NCLEX-RN
Saunders NCLEX RN Practice Questions
1. Which of the following is an example of low health literacy skills?
- A. A nurse is unable to explain the dose, indications, side effects, and structural formula of carbamazepine
- B. A client cannot read an admission form to sign it
- C. A nurse cannot calculate the correct IV rate for Ringer's lactate
- D. A nurse is unable to explain the dose, indications, side effects, and structural formula of carbamazepine
Correct answer: B
Rationale: Low health literacy skills are exemplified by an individual's inability to comprehend health-related information. In this scenario, a client's inability to read an admission form to sign it indicates low health literacy. This lack of understanding can hinder their ability to make informed decisions about their healthcare. The other choices involve healthcare professionals and their knowledge or skills, not the health literacy of individuals seeking care.
2. Which of the following is an example of intrapersonal conflict?
- A. A nurse feels guilty when she administers essential medication that causes a client to have nausea and vomiting
- B. A nurse is called to testify in court about a client she cared for three years ago
- C. A nurse feels guilty for working overtime
- D. A nurse faces a conflict with a colleague over patient care decisions
Correct answer: A
Rationale: Intrapersonal conflict involves negative feelings or frustrations within oneself. It may be related to decisions or actions that clash with personal morals or beliefs. Choice A is the correct answer because the nurse is experiencing guilt due to administering medication that causes a client to have negative side effects, which reflects an internal struggle. Choices B, C, and D do not represent intrapersonal conflict. Choice B involves a legal obligation, Choice C is related to external factors like working overtime, and Choice D pertains to a conflict with a colleague.
3. A client is seen in the emergency room as a victim of suspected domestic violence. The nurse's aide brings the client to a center curtained area, gives her a gown to change into, and asks her to wait for the nurse. What is the most appropriate action of the nurse upon arrival?

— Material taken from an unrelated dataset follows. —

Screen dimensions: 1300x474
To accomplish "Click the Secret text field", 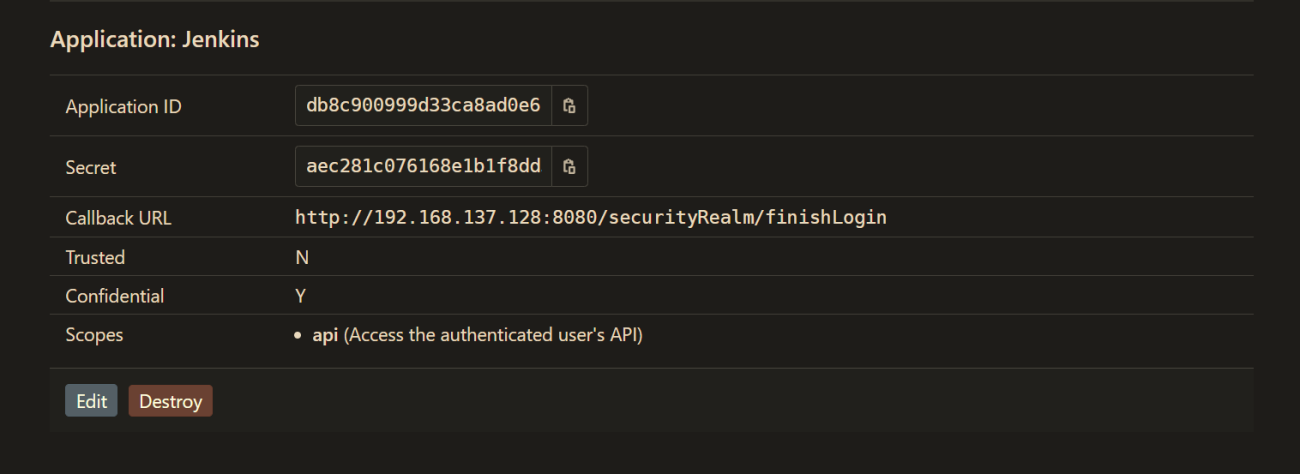I will click(423, 167).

- A. Ask the client to undress to assess for injuries
- B. Take the client into a private room
- C. Notify the police to file a report
- D. Notify the house supervisor to keep security on alert
Correct answer: B
Rationale: When dealing with a client suspected of domestic violence, it is crucial to provide privacy and a safe environment. Taking the client into a private room allows for a confidential conversation and assessment without compromising the client's safety or dignity. The nurse should prioritize creating a safe space for the client to share information and receive support. Notification of authorities should only occur once a thorough assessment has been conducted to ensure the client's safety and well-being. Option A is incorrect because asking the client to undress should be done with sensitivity and respect for the client's privacy, focusing on assessing injuries rather than visualizing them. Option C is premature as involving the police should be based on a comprehensive assessment and the client's consent. Option D is not the most immediate and direct action required to address the client's immediate needs in a suspected domestic violence situation.
4. Which of the following is the most appropriate example of anticipatory guidance for a 16-year-old who has been hospitalized for an ankle fracture?

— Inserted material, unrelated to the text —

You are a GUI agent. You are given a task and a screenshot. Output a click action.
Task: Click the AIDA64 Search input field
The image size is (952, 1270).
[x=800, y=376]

- A. Changes associated with puberty
- B. Driving and staying safe
- C. The health hazards of smoking
- D. Social media influences
Correct answer: B
Rationale: Anticipatory guidance is an educational process that provides information important to a client's situation. When considering a 16-year-old who has been hospitalized for an ankle fracture, the most suitable anticipatory guidance would be regarding driving and staying safe. This guidance is crucial as it is age-appropriate and relevant to preventing future injuries. Choices A, C, and D are less pertinent in this scenario. Changes associated with puberty, health hazards of smoking, and social media influences may not directly address the immediate safety concerns of a 16-year-old with an ankle fracture.
5. A patient in the cardiac unit is concerned about the risk factors associated with atherosclerosis. Which of the following are hereditary risk factors for developing atherosclerosis?
- A. Family history of heart disease
- B. Overweight
- C. Smoking
- D. Age
Correct answer: A
Rationale: A family history of heart disease is an inherited risk factor for developing atherosclerosis. This factor is not modifiable through lifestyle changes. Studies have shown that having a first-degree relative with heart disease significantly increases the individual's risk of developing atherosclerosis. Overweight, smoking, and age are not hereditary risk factors for atherosclerosis. Overweight and smoking are lifestyle-related risk factors, while age is a non-modifiable risk factor that increases with time but is not directly inherited.